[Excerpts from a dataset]
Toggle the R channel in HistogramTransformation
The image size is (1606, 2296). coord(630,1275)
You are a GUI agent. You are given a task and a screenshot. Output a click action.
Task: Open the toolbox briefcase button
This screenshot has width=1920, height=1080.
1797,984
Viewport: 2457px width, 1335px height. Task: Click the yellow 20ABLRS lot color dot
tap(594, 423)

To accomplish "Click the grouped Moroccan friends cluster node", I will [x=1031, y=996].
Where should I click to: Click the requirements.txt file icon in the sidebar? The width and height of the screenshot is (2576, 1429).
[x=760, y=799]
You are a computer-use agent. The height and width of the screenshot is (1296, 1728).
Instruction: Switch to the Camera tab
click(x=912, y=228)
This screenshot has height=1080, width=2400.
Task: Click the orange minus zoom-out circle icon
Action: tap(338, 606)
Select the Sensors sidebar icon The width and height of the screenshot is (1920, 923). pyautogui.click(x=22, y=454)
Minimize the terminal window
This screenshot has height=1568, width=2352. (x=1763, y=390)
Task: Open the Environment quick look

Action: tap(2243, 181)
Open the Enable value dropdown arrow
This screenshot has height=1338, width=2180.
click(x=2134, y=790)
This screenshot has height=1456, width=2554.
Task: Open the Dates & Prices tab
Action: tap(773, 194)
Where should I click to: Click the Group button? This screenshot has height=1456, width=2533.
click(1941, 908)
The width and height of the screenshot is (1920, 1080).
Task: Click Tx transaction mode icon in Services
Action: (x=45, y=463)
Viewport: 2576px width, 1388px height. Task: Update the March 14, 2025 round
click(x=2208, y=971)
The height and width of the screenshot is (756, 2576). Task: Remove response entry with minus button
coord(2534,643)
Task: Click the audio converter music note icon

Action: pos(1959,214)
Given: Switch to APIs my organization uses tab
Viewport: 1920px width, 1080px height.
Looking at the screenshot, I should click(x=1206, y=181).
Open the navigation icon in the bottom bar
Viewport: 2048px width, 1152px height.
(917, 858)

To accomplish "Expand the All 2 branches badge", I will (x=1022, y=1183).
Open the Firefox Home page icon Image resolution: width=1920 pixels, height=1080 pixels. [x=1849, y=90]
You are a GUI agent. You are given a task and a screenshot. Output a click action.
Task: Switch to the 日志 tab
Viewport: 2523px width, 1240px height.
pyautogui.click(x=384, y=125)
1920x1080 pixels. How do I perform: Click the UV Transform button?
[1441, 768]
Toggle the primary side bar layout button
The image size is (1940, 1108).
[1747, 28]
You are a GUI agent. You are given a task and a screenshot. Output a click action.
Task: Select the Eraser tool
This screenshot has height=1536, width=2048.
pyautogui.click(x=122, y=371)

Task requirements:
A word-for-word copy of the entries, from the first line through the line containing "Given: Switch to", is the whole answer.

Exercise response:
Toggle the R channel in HistogramTransformation
The image size is (1606, 2296). coord(630,1275)
You are a GUI agent. You are given a task and a screenshot. Output a click action.
Task: Open the toolbox briefcase button
This screenshot has width=1920, height=1080.
1797,984
Viewport: 2457px width, 1335px height. Task: Click the yellow 20ABLRS lot color dot
tap(594, 423)

To accomplish "Click the grouped Moroccan friends cluster node", I will [x=1031, y=996].
Where should I click to: Click the requirements.txt file icon in the sidebar? The width and height of the screenshot is (2576, 1429).
[x=760, y=799]
You are a computer-use agent. The height and width of the screenshot is (1296, 1728).
Instruction: Switch to the Camera tab
click(x=912, y=228)
This screenshot has height=1080, width=2400.
Task: Click the orange minus zoom-out circle icon
Action: tap(338, 606)
Select the Sensors sidebar icon The width and height of the screenshot is (1920, 923). pyautogui.click(x=22, y=454)
Minimize the terminal window
This screenshot has height=1568, width=2352. (x=1763, y=390)
Task: Open the Environment quick look

Action: tap(2243, 181)
Open the Enable value dropdown arrow
This screenshot has height=1338, width=2180.
click(x=2134, y=790)
This screenshot has height=1456, width=2554.
Task: Open the Dates & Prices tab
Action: tap(773, 194)
Where should I click to: Click the Group button? This screenshot has height=1456, width=2533.
click(1941, 908)
The width and height of the screenshot is (1920, 1080).
Task: Click Tx transaction mode icon in Services
Action: (x=45, y=463)
Viewport: 2576px width, 1388px height. Task: Update the March 14, 2025 round
click(x=2208, y=971)
The height and width of the screenshot is (756, 2576). Task: Remove response entry with minus button
coord(2534,643)
Task: Click the audio converter music note icon

Action: pos(1959,214)
Given: Switch to APIs my organization uses tab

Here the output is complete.